What was the third unreachable node doing during this time?
It was powered off.
Did the address of the machines change on restart?
No, static IPs are configured.
since the initial outage was of multiple nodes ( which could cause some data loss )
Should there be any data loss? As far as I understand, Consul's replication ensures synchronous durable writes to disk using fsync(); that means that all data Consul acknowledged as written to disk will still be there after the reboot.
There is only one scenario I can think of that might explain this (in absence of bugs):
- Servers A, B, C are operating normally.
- Now A, B, C, power off almost simultaneously together, but A powers off 100 ms faster, and {B, C} still serve a Consul write in that time.
- Now {A,B} come back, but they cannot achieve quorum because A is behind in the Raft log.
Would the consul logs be able to tell me whether this scenario really happened (e.g. by telling me that B is refusing to work with A because it is behind in the Raft log)?
@nh2
Apologies for the delayed response. We'll need to see the raft configuration in order to figure out why the leader vote failed. You can get that with consul operator raft list-peers . It'll also be helpful to see a longer log from the journalctl -u consul
A minimum of 3 nodes is required to make a majority right for the leader election. With 2 nodes a tie break is required.
Dropping a manually created peer list json file into a stuck production system is not really the most "confidence inspiring" recovery process. Are you working on an automated fix for this, so nodes don't get stuck?

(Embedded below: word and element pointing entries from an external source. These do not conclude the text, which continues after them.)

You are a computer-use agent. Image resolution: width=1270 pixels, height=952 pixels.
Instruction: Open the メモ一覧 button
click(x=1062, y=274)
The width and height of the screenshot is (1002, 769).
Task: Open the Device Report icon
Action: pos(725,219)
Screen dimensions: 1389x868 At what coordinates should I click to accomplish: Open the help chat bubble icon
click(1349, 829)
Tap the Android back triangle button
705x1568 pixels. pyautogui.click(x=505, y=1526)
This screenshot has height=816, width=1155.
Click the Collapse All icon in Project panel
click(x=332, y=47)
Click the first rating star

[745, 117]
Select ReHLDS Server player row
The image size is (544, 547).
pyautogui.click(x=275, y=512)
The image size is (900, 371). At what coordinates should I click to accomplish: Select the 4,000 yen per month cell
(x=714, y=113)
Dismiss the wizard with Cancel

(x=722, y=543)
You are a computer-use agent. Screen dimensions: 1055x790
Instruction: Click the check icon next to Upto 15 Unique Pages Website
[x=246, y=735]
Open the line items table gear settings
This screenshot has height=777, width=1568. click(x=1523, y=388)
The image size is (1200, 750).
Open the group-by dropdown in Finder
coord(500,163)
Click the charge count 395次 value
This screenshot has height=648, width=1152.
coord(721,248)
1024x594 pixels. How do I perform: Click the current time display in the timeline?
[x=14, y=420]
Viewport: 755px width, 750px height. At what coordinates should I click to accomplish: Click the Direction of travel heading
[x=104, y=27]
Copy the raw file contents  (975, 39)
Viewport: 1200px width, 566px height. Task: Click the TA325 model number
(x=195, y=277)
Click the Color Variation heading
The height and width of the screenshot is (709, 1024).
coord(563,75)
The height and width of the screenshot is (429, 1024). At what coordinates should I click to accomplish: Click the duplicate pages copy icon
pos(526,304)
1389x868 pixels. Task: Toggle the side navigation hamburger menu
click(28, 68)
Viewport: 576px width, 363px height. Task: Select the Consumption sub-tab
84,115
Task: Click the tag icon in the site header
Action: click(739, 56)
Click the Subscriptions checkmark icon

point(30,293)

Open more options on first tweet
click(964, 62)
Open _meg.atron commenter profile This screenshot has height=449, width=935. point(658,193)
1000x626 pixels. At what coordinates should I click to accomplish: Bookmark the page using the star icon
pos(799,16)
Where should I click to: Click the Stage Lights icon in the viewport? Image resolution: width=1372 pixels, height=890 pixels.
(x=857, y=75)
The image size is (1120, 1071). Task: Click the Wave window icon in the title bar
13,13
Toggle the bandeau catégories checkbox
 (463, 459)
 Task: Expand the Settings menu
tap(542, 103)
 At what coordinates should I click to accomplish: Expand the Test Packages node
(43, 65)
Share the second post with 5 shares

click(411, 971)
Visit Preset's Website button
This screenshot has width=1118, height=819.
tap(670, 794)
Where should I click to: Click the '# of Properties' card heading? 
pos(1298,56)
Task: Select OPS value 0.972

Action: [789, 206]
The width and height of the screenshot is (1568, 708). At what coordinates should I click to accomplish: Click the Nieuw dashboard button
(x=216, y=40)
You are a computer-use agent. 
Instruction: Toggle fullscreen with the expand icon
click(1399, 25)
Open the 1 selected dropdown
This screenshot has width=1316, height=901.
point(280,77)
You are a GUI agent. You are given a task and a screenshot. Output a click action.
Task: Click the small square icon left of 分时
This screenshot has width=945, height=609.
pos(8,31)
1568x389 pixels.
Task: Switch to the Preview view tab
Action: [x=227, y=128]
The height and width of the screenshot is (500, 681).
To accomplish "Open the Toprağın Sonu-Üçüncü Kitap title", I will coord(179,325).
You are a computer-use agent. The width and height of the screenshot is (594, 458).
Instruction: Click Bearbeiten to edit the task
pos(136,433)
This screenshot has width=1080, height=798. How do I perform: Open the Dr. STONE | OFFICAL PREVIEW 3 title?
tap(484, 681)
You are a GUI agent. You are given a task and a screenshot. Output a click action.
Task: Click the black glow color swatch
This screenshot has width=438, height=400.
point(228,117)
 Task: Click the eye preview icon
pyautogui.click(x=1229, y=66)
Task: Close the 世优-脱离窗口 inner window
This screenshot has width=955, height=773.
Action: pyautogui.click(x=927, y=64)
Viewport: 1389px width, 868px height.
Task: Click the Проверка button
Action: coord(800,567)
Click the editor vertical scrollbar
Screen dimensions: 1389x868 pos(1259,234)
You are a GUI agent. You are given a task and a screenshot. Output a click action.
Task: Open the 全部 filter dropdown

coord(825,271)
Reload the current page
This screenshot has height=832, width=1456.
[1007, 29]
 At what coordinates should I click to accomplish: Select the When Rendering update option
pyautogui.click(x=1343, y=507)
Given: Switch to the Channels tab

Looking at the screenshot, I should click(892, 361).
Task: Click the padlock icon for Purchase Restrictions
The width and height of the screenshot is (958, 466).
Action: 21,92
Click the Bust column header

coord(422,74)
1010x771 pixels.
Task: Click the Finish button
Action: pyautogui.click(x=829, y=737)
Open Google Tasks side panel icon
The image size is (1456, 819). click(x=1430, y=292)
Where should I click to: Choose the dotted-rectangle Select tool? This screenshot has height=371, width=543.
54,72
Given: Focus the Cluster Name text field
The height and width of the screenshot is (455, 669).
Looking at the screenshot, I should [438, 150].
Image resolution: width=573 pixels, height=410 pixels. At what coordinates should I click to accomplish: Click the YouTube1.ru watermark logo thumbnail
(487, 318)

I experience the same issue on staging cluster. consul operator raft list-peers responds with Error getting peers: Failed to retrieve raft configuration: Unexpected response code: 500 (No cluster leader) so it's not really helpful. Both nodes on consul members respond
Node Address Status Type Build Protocol DC Partition Segment
consul-consul-server-0 100.92.229.24:8301 alive server 1.20.2 2 dc1 default <all>
consul-consul-server-2 100.85.51.103:8301 alive server 1.20.2 2 dc1 default <all>
The issue can be easily reproduced by losing quorum for a little while and getting it back (3->2->1->2 members).
Found the way to recover from this state is using this manual DR guide: https://developer.hashicorp.com/consul/tutorials/operate-consul/recovery-outage#manual-recovery-using-peers-json (rely upon it for details).
- Identified the latest raft state with
consul info | grep applied_index(to minify data loss) - On the corresponding node, created
peers.jsonwith ONLY ONE MEMBER. - Killed the pod (restarted consul agent). After restart it got back online.
- Seems, after restart it recovered in Leader (finally!), then distributed the state to other members.
- And after other members joined, it removed
peers.json. - All pods (services) came back to Running state.
- I haven't identified data loss in K/V after this operation.
Hope it will help people who experience the same issue. It would be awesome if official developers confirm that it's safe procedure, because I cannot guarantee so.